Das Frauenwahlrecht ist eine der wichtigsten demokratischen Errungenschaften. Dabei darf man nicht vergessen, dass es auf dem Weg dorthin immer wieder herbe Rückschläge gab, die Frauen dabei aber nie aufgegeben haben. Allerdings frustriert mich natürlich die Tatsache, dass Frauen nicht nur im Bundestag, sondern auch im baden-württembergischen Landtag noch immer deutlich unterrepräsentiert sind, obwohl sie den größeren Bevölkerungsanteil ausmachen. Diese Zahlen spiegeln sich besonders in Parteien wie der AfD wider, die mit nur zehn weiblichen von insgesamt 94 Abgeordneten im Bundestag und mit zwei von 20 Angeordneten im Landtag vertreten ist.

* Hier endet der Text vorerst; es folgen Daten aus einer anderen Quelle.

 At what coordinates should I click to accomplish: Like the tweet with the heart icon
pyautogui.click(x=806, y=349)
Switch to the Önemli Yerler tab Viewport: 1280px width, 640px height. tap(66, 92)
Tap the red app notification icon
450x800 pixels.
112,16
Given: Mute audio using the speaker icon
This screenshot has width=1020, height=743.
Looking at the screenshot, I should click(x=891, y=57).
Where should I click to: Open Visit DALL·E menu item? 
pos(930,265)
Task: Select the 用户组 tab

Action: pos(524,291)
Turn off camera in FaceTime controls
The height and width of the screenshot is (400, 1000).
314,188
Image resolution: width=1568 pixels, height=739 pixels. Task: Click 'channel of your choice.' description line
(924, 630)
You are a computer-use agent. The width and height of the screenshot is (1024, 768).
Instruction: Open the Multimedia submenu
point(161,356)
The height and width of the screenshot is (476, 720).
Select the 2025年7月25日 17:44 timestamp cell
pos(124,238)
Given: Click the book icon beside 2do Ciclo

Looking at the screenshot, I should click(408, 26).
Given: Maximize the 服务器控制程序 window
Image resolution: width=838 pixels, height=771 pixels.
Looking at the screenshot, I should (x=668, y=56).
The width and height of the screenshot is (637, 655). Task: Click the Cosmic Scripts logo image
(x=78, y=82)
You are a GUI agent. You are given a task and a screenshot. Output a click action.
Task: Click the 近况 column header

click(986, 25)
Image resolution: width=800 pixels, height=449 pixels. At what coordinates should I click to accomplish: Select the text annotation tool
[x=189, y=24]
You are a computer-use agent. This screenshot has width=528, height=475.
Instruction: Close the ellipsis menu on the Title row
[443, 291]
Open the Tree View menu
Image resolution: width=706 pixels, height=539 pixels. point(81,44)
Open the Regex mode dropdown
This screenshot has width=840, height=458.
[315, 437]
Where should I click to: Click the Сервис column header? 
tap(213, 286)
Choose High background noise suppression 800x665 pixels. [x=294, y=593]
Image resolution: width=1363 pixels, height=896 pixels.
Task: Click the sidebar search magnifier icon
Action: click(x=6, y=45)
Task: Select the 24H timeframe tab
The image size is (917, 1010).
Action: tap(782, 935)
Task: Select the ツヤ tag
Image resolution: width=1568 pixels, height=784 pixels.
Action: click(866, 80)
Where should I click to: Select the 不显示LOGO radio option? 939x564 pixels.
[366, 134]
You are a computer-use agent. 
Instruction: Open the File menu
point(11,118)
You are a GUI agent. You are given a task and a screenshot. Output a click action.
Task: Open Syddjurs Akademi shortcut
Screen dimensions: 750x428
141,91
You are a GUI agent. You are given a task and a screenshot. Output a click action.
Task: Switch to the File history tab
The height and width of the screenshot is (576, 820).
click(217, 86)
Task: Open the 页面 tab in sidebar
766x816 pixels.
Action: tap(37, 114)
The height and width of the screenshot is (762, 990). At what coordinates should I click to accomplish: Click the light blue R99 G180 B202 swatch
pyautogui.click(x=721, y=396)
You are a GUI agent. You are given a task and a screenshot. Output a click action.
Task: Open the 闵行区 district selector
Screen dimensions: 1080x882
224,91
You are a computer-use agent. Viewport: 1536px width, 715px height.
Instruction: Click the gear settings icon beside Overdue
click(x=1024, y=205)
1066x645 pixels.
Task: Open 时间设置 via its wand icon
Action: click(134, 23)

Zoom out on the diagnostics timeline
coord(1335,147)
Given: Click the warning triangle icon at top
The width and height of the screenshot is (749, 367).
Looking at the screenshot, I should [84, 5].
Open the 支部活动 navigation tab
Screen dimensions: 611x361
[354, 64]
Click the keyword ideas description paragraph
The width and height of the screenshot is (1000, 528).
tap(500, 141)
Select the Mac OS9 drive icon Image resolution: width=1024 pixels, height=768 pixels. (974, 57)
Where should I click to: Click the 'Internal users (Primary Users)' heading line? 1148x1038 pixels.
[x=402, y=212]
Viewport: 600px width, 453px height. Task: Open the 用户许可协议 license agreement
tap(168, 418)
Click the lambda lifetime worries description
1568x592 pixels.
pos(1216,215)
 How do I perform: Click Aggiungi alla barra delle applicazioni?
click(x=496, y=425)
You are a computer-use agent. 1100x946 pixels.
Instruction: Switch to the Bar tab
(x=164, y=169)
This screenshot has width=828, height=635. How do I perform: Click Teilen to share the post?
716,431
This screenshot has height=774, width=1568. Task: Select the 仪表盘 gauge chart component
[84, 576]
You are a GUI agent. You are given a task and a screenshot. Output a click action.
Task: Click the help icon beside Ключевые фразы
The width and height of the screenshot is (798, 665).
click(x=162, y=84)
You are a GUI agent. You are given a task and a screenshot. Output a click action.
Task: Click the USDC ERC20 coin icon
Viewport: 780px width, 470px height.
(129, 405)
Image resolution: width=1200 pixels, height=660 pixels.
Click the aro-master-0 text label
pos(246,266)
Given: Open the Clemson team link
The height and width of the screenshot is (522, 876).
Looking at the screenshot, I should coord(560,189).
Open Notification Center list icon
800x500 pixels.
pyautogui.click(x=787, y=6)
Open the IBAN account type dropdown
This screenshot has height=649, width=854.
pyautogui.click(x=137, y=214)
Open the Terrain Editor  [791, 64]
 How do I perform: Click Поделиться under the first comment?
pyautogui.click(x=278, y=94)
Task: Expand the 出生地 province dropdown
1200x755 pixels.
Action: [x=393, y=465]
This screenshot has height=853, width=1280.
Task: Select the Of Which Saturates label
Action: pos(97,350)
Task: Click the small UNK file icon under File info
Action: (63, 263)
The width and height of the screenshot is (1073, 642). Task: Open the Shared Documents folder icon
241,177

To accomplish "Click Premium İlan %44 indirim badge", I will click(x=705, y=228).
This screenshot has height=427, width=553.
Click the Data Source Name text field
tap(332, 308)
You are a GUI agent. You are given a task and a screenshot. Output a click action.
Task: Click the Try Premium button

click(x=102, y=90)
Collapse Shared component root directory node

Bewusstes Zurückdrängen der Frauen in ihre scheinbar angestammte Rolle außerhalb öffentlicher Ämter wird leider allein durch das Frauenwahlrecht nicht verhindert. Es ist wichtig, dass sich die Programme der Parteien noch stärker mit Themen auseinandersetzen, die solche rückschrittlichen Wege nicht zulassen, sondern die Gleichberechtigung in allen Lebensbereichen vorantreiben. Jedoch braucht es dafür eine umfassende Interessensvertretung und wiederum mehr Frauen in den Parteien und Parlamenten: Wir Grünen in Baden-Württemberg setzen uns deshalb für eine Änderung des hiesigen Landtagswahlrechts ein. Wir Frauen dürfen nicht aufhören, uns gegen Benachteiligungen und für gleiche Rechte, für gleiche Bezahlung, für gute Betreuungsangebote oder das Teilen der Aufgaben im familiären Umfeld einzusetzen.
Die Kandidatur rechter Gruppen für Betriebsräte ist ein Thema, das uns bekannt ist und uns Sorgen bereitet. Mittlerweile hat sich ein nicht zu unterschätzendes Netzwerk aus nationalistischen Aktivist*innen gebildet, die nicht nur im Parlament, sondern auch sonst in der Gesellschaft Einfluss nehmen. So auch einer der geladenen Zeugen im NSU-Untersuchungsausschuss, der über die Liste „Zentrum Automobil“ in den Betriebsrat bei Daimler in Untertürkheim gewählt worden ist, um so den Erfolg der AfD zu nutzen und wiederum in den Betrieben zu verfestigen. Die Beschäftigten und die Gewerkschaften müssen hier in erster Linie Flagge zeigen und deutlich machen, dass rechte Aktivist*innen nicht glaubwürdig die Interessen der Beschäftigten – darunter Frauen, Menschen mit Migrationshintergrund oder Muslim*innen – vertreten können.
Generell gilt für uns Politiker*innen, rechten Gruppierungen da zu widersprechen, wo sie sich von der freiheitlich-demokratischen Grundordnung abwenden und gesellschaftliche Themen für den eigenen Erfolg polemisch statt sachlich behandeln. Gleichzeitig ist es wichtig ihren potenziellen Anhänger*innen zu zeigen, dass weder Abschottung noch Nationalismus Lösungen beinhalten.